**Aim of the exercise**: The material must be repeated exactly, with every line intact.

**Study material**:
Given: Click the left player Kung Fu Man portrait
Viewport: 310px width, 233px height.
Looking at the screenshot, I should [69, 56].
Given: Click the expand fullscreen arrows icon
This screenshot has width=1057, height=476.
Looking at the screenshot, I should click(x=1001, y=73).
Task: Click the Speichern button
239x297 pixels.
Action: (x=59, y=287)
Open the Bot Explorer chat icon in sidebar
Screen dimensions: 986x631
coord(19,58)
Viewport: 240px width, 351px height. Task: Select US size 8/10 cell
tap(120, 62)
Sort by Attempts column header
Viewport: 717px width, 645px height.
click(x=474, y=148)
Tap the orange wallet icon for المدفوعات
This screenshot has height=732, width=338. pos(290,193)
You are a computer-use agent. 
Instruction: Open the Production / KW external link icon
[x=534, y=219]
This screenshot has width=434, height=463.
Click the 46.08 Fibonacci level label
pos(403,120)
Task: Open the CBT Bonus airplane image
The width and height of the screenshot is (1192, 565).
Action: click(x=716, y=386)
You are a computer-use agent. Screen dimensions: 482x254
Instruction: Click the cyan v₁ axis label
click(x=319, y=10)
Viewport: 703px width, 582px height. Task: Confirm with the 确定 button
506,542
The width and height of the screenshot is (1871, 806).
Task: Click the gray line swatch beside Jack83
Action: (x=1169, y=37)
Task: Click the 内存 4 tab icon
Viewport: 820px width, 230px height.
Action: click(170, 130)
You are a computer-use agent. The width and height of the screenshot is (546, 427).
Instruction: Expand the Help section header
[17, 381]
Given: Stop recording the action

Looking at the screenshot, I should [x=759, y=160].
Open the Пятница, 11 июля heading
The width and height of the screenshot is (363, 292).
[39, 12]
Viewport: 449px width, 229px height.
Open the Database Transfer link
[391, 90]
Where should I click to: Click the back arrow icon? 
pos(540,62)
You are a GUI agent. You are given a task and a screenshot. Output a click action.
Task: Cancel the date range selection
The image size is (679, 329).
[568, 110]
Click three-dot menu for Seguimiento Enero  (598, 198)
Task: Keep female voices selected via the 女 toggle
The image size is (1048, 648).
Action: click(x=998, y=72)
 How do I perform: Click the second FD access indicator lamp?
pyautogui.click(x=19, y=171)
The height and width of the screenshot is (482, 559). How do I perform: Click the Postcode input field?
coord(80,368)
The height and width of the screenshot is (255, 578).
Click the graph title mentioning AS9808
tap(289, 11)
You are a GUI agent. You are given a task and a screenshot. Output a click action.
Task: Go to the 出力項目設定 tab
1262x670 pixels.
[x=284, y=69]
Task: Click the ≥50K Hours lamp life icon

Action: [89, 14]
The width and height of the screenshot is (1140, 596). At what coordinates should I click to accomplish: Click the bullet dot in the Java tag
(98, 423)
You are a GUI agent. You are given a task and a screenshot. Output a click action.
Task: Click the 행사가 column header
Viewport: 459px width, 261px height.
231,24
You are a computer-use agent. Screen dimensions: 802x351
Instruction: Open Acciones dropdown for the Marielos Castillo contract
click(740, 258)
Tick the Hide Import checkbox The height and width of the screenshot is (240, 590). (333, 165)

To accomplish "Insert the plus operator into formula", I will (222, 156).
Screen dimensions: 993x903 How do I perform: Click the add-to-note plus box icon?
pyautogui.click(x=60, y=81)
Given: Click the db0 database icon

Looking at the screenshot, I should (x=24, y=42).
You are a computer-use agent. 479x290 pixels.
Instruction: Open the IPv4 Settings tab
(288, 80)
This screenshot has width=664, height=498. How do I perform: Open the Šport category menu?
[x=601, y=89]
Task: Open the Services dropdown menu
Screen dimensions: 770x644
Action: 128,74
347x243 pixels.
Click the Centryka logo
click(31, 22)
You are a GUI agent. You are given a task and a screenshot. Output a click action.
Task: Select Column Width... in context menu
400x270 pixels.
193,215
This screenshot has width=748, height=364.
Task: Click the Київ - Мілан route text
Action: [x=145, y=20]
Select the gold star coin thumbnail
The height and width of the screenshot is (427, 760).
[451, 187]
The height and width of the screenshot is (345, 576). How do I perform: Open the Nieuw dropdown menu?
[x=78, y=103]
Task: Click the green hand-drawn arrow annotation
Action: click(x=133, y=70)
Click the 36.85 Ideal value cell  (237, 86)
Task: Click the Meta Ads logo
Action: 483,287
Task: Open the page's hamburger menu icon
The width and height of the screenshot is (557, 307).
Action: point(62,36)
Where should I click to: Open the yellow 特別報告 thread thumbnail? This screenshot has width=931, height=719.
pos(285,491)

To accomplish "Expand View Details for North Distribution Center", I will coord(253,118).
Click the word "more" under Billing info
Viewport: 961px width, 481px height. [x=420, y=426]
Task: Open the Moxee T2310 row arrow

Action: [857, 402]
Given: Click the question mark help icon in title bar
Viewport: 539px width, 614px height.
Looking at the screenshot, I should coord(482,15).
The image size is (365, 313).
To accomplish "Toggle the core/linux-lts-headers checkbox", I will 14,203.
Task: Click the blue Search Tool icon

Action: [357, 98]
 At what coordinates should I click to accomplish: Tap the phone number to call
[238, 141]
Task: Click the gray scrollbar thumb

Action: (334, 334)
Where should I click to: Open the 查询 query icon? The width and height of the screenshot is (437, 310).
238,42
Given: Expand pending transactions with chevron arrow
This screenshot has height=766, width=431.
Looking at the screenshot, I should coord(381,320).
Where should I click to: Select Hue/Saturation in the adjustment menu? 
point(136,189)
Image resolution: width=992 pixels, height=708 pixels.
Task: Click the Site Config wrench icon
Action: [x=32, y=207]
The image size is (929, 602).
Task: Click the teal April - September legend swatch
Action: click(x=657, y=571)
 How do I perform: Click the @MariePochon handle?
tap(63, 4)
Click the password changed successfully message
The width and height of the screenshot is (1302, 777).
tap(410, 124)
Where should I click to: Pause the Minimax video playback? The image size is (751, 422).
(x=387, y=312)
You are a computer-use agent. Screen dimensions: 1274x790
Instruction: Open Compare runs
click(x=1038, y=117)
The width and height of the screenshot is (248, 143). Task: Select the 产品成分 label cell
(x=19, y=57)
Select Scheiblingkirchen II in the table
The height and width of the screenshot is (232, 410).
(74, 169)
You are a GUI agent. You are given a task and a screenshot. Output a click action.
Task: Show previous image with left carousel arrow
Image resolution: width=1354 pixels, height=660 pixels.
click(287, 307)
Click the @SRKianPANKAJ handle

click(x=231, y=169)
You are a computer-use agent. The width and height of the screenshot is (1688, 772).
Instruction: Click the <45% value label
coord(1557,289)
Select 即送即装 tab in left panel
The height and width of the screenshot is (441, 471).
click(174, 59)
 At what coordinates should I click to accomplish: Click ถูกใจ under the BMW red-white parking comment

**Answer to the exercise**:
Given: Click the left player Kung Fu Man portrait
Viewport: 310px width, 233px height.
Looking at the screenshot, I should [69, 56].
Given: Click the expand fullscreen arrows icon
This screenshot has width=1057, height=476.
Looking at the screenshot, I should click(x=1001, y=73).
Task: Click the Speichern button
239x297 pixels.
Action: (x=59, y=287)
Open the Bot Explorer chat icon in sidebar
Screen dimensions: 986x631
coord(19,58)
Viewport: 240px width, 351px height. Task: Select US size 8/10 cell
tap(120, 62)
Sort by Attempts column header
Viewport: 717px width, 645px height.
click(x=474, y=148)
Tap the orange wallet icon for المدفوعات
This screenshot has height=732, width=338. pos(290,193)
You are a computer-use agent. 
Instruction: Open the Production / KW external link icon
[x=534, y=219]
This screenshot has width=434, height=463.
Click the 46.08 Fibonacci level label
pos(403,120)
Task: Open the CBT Bonus airplane image
The width and height of the screenshot is (1192, 565).
Action: click(x=716, y=386)
You are a computer-use agent. Screen dimensions: 482x254
Instruction: Click the cyan v₁ axis label
click(x=319, y=10)
Viewport: 703px width, 582px height. Task: Confirm with the 确定 button
506,542
The width and height of the screenshot is (1871, 806).
Task: Click the gray line swatch beside Jack83
Action: (x=1169, y=37)
Task: Click the 内存 4 tab icon
Viewport: 820px width, 230px height.
Action: click(170, 130)
You are a computer-use agent. The width and height of the screenshot is (546, 427).
Instruction: Expand the Help section header
[17, 381]
Given: Stop recording the action

Looking at the screenshot, I should [x=759, y=160].
Open the Пятница, 11 июля heading
The width and height of the screenshot is (363, 292).
[39, 12]
Viewport: 449px width, 229px height.
Open the Database Transfer link
[391, 90]
Where should I click to: Click the back arrow icon? 
pos(540,62)
You are a GUI agent. You are given a task and a screenshot. Output a click action.
Task: Cancel the date range selection
The image size is (679, 329).
[568, 110]
Click three-dot menu for Seguimiento Enero  (598, 198)
Task: Keep female voices selected via the 女 toggle
The image size is (1048, 648).
Action: click(x=998, y=72)
 How do I perform: Click the second FD access indicator lamp?
pyautogui.click(x=19, y=171)
The height and width of the screenshot is (482, 559). How do I perform: Click the Postcode input field?
coord(80,368)
The height and width of the screenshot is (255, 578).
Click the graph title mentioning AS9808
tap(289, 11)
You are a GUI agent. You are given a task and a screenshot. Output a click action.
Task: Go to the 出力項目設定 tab
1262x670 pixels.
[x=284, y=69]
Task: Click the ≥50K Hours lamp life icon

Action: [89, 14]
The width and height of the screenshot is (1140, 596). At what coordinates should I click to accomplish: Click the bullet dot in the Java tag
(98, 423)
You are a GUI agent. You are given a task and a screenshot. Output a click action.
Task: Click the 행사가 column header
Viewport: 459px width, 261px height.
231,24
You are a computer-use agent. Screen dimensions: 802x351
Instruction: Open Acciones dropdown for the Marielos Castillo contract
click(740, 258)
Tick the Hide Import checkbox The height and width of the screenshot is (240, 590). (333, 165)

To accomplish "Insert the plus operator into formula", I will (222, 156).
Screen dimensions: 993x903 How do I perform: Click the add-to-note plus box icon?
pyautogui.click(x=60, y=81)
Given: Click the db0 database icon

Looking at the screenshot, I should (x=24, y=42).
You are a computer-use agent. 479x290 pixels.
Instruction: Open the IPv4 Settings tab
(288, 80)
This screenshot has width=664, height=498. How do I perform: Open the Šport category menu?
[x=601, y=89]
Task: Open the Services dropdown menu
Screen dimensions: 770x644
Action: 128,74
347x243 pixels.
Click the Centryka logo
click(31, 22)
You are a GUI agent. You are given a task and a screenshot. Output a click action.
Task: Select Column Width... in context menu
400x270 pixels.
193,215
This screenshot has width=748, height=364.
Task: Click the Київ - Мілан route text
Action: [x=145, y=20]
Select the gold star coin thumbnail
The height and width of the screenshot is (427, 760).
[451, 187]
The height and width of the screenshot is (345, 576). How do I perform: Open the Nieuw dropdown menu?
[x=78, y=103]
Task: Click the green hand-drawn arrow annotation
Action: click(x=133, y=70)
Click the 36.85 Ideal value cell  (237, 86)
Task: Click the Meta Ads logo
Action: 483,287
Task: Open the page's hamburger menu icon
The width and height of the screenshot is (557, 307).
Action: point(62,36)
Where should I click to: Open the yellow 特別報告 thread thumbnail? This screenshot has width=931, height=719.
pos(285,491)

To accomplish "Expand View Details for North Distribution Center", I will coord(253,118).
Click the word "more" under Billing info
Viewport: 961px width, 481px height. [x=420, y=426]
Task: Open the Moxee T2310 row arrow

Action: [857, 402]
Given: Click the question mark help icon in title bar
Viewport: 539px width, 614px height.
Looking at the screenshot, I should coord(482,15).
The image size is (365, 313).
To accomplish "Toggle the core/linux-lts-headers checkbox", I will 14,203.
Task: Click the blue Search Tool icon

Action: [357, 98]
 At what coordinates should I click to accomplish: Tap the phone number to call
[238, 141]
Task: Click the gray scrollbar thumb

Action: (334, 334)
Where should I click to: Open the 查询 query icon? The width and height of the screenshot is (437, 310).
238,42
Given: Expand pending transactions with chevron arrow
This screenshot has height=766, width=431.
Looking at the screenshot, I should coord(381,320).
Where should I click to: Select Hue/Saturation in the adjustment menu? 
point(136,189)
Image resolution: width=992 pixels, height=708 pixels.
Task: Click the Site Config wrench icon
Action: [x=32, y=207]
The image size is (929, 602).
Task: Click the teal April - September legend swatch
Action: click(x=657, y=571)
 How do I perform: Click the @MariePochon handle?
tap(63, 4)
Click the password changed successfully message
The width and height of the screenshot is (1302, 777).
tap(410, 124)
Where should I click to: Pause the Minimax video playback? The image size is (751, 422).
(x=387, y=312)
You are a computer-use agent. Screen dimensions: 1274x790
Instruction: Open Compare runs
click(x=1038, y=117)
The width and height of the screenshot is (248, 143). Task: Select the 产品成分 label cell
(x=19, y=57)
Select Scheiblingkirchen II in the table
The height and width of the screenshot is (232, 410).
(74, 169)
You are a GUI agent. You are given a task and a screenshot. Output a click action.
Task: Show previous image with left carousel arrow
Image resolution: width=1354 pixels, height=660 pixels.
click(287, 307)
Click the @SRKianPANKAJ handle

click(x=231, y=169)
You are a computer-use agent. The width and height of the screenshot is (1688, 772).
Instruction: Click the <45% value label
coord(1557,289)
Select 即送即装 tab in left panel
The height and width of the screenshot is (441, 471).
click(174, 59)
 At what coordinates should I click to accomplish: Click ถูกใจ under the BMW red-white parking comment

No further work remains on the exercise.